▶ [TEXT UNDER STUDY]:
The difficulties in finding out the most popular street name in the United States

FiveThirtyEight tries to find out the most common street name in the US and this leads to comparing Census information from 1993 with a Reddit user’s work:

The chart on Reddit that sparked your question looks very different from the 1993 list of most common street names from the Census Bureau.

Why, for example are there 3,238 extra Main streets in that chart compared with the census records in 1993? To find out, I got in touch with “darinhq,” whose name is Darin Hawley when he’s not producing charts on Reddit. After speaking to him, I think there are three explanations for the difference between his chart and the official data.

First, some new streets may have been built over the past 20 years (Hawley used 2013 census data to make his chart). Second, some streets may have changed their names: If a little town grows, it might change the name of its principal street from Tumbleweed Lane to Main Street.

Third, I don’t know how the Census Bureau produced its 1993 list (I asked, and a spokesperson told me the researcher who made it can’t recall his methodology), so Hawley might have simply used a different methodology to produce his chart. Because I wasn’t able to find any data on the frequency that American streets are renamed or the rate at which new streets are being built, I’m going to stake my money on this third explanation. Hawley told me that he counted “Main St N” and “N Main St” as two separate streets in his data. If the Census Bureau counted them as just one street, that could account for the difference.

▶ [PROBLEMS AND TASKS]:
- 1) Reproduce the passage of the street-name article starting with "FiveThirtyEight tries to" and going on through "the Census Bureau.", substituting "graphic" for each occurrence of "chart".
- 2) Write the next part of the street-name article, picking up after its final sentence.

▶ [Screenshot grounding data]:

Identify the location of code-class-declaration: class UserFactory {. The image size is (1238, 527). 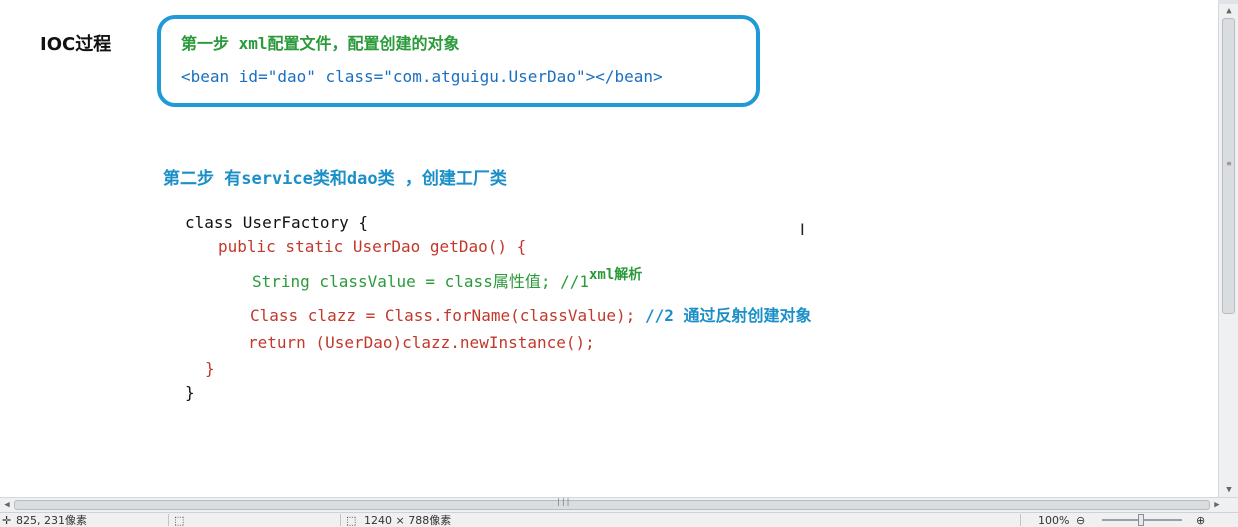
(277, 222).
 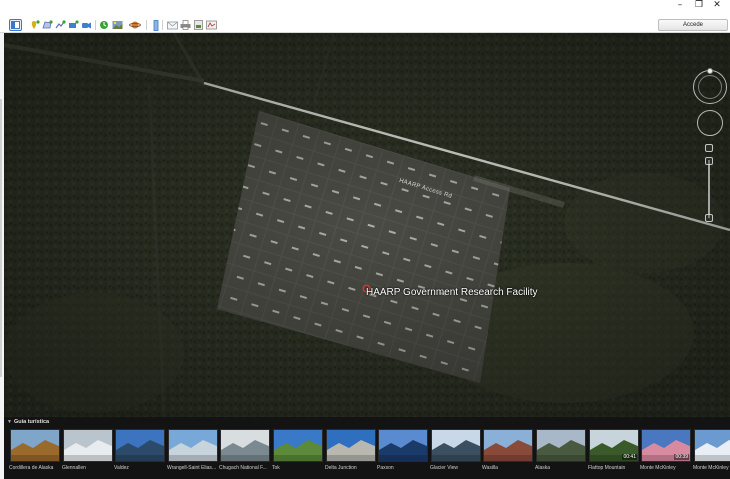 I want to click on zoom-slider, so click(x=709, y=189).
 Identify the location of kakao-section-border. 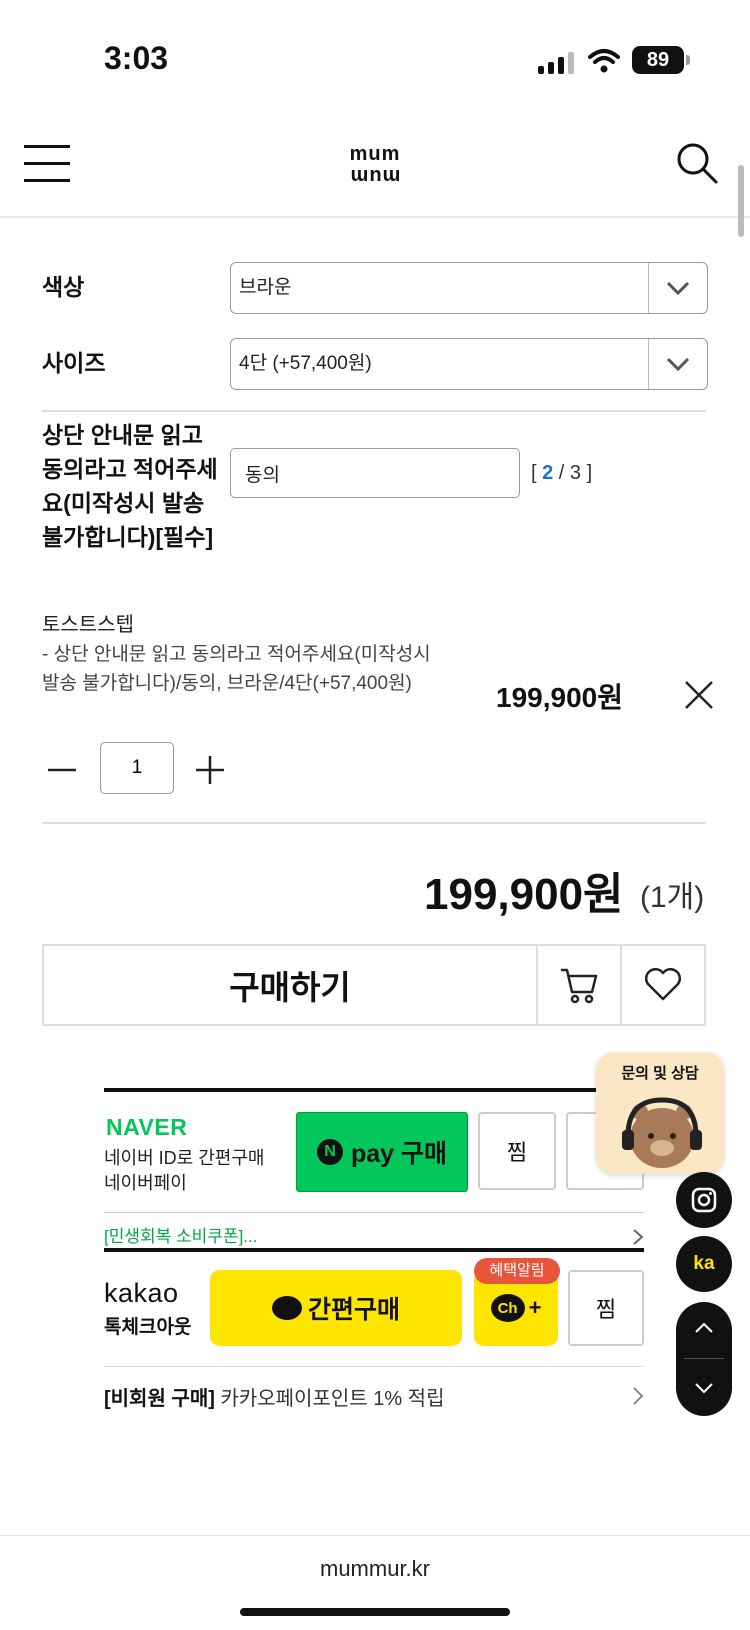
(374, 1250).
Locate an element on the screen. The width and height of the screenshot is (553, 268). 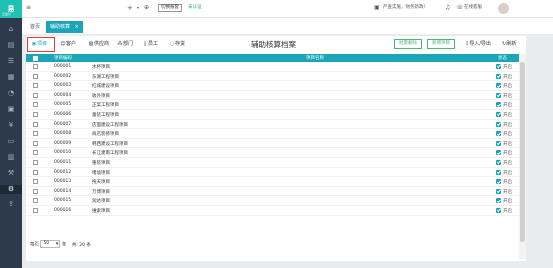
column-header-name: 项目名称 is located at coordinates (315, 58).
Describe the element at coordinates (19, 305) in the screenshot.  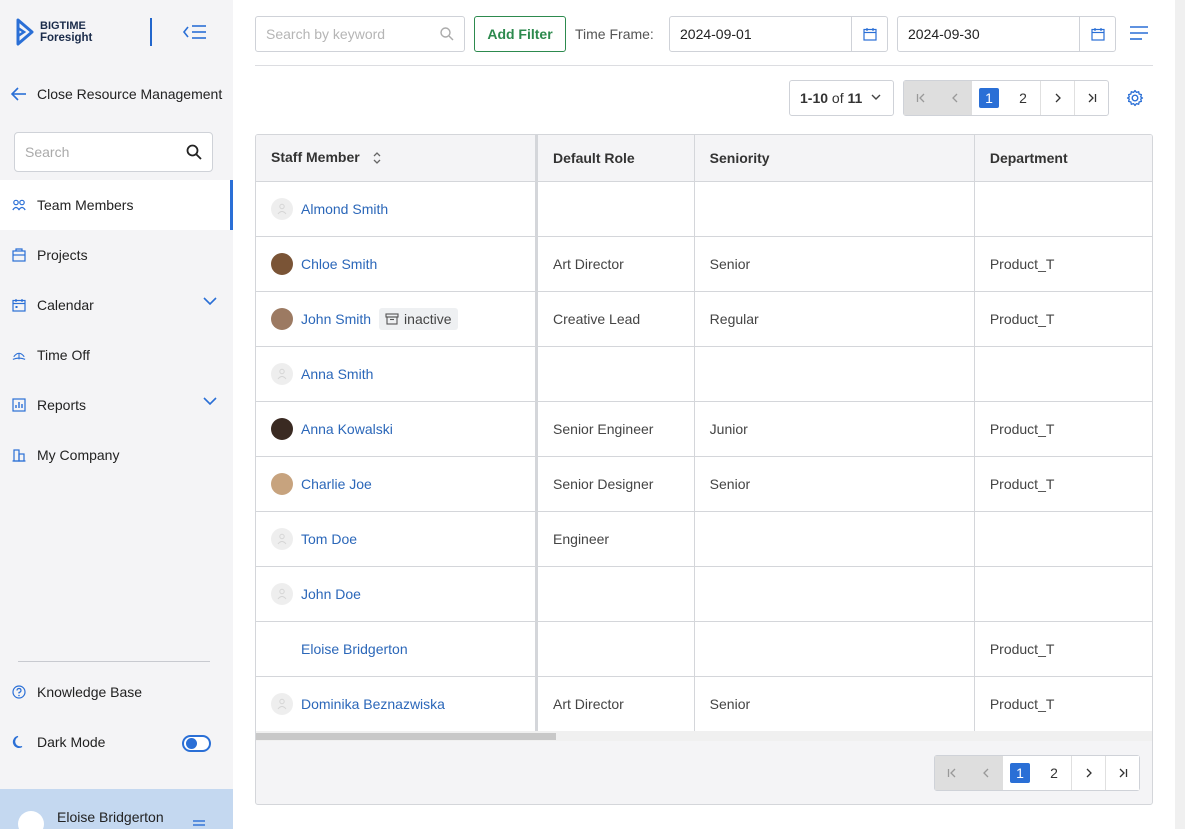
I see `calendar-icon` at that location.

▶ [ANSWERS BELOW]:
- 1)
FiveThirtyEight tries to find out the most common street name in the US and this leads to comparing Census information from 1993 with a Reddit user’s work:

The graphic on Reddit that sparked your question looks very different from the 1993 list of most common street names from the Census Bureau.

- 2)
That’s not the only executive decision Hawley made when he was summarizing this data. He set a minimum of how far away one Elm Street in Maine had to be from another Elm Street in Maine to qualify as two separate streets. That’s a problem because streets can break and resume in unexpected ways.

In other words, getting an answer requires making some judgment calls with the available data. While this is the sort of question that exemplifies the intriguing things we can all learn from the Internet, it is also a question that likely isn’t important enough to spend a lot of time with it. As an urban sociologist, this is an interesting question but what would I learn from the frequencies of street names? What hypothesis could I test? It might roughly tell us the names that Americans give to roads. What we value may just be reflected in these road names. For example, the Census data suggests that numbered streets and references to nature dominate the top 20. Does this mean we like order (a pragmatic approach) and idyllic yet vague nature terms (park, view, lake, tree names) over other things? Yet, the list has limitations as these communities and roads were built at different times, roads can be renamed, and we do have to make judgment calls about what specifies separate streets.

Two other thoughts:

1. The Census researcher who did this back in the early 1990s can’t remember the methodology. Why wasn’t it part of the report?

2. Is this something that would be best left up to marketers (who might find some advertising value in this) or GIS firms (who have access to comprehensive map data)?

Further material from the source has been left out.